TASK PROMPT >> Scan the entries below for the word "accomplish". Copy out every line in which it occurs.

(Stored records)

■ ■ ■ ■

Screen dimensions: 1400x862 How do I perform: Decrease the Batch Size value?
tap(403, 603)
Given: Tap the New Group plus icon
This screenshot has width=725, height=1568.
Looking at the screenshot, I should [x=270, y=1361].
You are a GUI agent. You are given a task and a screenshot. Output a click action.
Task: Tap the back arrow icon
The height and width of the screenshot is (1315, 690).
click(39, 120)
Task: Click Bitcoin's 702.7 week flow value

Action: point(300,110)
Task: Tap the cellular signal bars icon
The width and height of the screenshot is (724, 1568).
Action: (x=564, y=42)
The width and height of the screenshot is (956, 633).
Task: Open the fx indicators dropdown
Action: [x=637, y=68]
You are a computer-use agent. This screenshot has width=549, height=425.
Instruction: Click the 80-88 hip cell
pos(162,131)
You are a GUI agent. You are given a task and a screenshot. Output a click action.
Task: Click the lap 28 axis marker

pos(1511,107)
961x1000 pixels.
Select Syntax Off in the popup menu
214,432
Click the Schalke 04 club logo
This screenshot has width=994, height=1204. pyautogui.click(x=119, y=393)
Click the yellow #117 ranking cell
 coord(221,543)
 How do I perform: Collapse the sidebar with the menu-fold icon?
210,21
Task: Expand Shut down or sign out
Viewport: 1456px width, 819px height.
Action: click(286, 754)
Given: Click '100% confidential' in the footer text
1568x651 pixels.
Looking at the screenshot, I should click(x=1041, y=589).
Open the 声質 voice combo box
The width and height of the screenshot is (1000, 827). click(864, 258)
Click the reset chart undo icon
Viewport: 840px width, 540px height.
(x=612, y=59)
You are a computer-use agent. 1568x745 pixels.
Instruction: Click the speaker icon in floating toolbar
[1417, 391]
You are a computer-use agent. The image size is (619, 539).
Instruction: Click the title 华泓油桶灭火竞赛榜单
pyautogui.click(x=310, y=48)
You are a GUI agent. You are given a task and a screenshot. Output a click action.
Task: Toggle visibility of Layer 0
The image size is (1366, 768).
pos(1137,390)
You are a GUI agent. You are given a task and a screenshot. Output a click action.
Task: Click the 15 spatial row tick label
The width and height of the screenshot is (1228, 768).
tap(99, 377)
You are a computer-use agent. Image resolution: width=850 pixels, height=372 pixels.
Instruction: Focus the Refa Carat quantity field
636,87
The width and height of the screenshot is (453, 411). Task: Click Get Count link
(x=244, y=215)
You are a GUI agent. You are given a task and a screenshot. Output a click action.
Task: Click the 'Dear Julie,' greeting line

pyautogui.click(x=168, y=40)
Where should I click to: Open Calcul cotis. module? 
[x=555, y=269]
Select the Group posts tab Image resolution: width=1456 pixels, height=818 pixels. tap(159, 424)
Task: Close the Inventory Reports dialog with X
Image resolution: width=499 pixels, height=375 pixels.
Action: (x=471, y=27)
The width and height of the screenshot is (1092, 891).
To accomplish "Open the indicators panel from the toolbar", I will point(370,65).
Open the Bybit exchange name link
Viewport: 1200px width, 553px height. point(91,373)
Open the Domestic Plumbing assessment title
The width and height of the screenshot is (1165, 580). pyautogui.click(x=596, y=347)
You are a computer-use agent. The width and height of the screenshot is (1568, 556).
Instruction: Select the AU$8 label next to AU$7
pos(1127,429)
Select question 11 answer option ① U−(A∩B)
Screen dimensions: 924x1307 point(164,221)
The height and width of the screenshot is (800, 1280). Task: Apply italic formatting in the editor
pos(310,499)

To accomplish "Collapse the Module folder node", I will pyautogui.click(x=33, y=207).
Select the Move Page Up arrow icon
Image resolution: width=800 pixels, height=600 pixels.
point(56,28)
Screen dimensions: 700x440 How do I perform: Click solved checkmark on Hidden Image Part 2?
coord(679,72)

■ ■ ■ ■

OUTPUT OF THE EXERCISE >>
To accomplish "Open the indicators panel from the toolbar", I will point(370,65).
To accomplish "Collapse the Module folder node", I will pyautogui.click(x=33, y=207).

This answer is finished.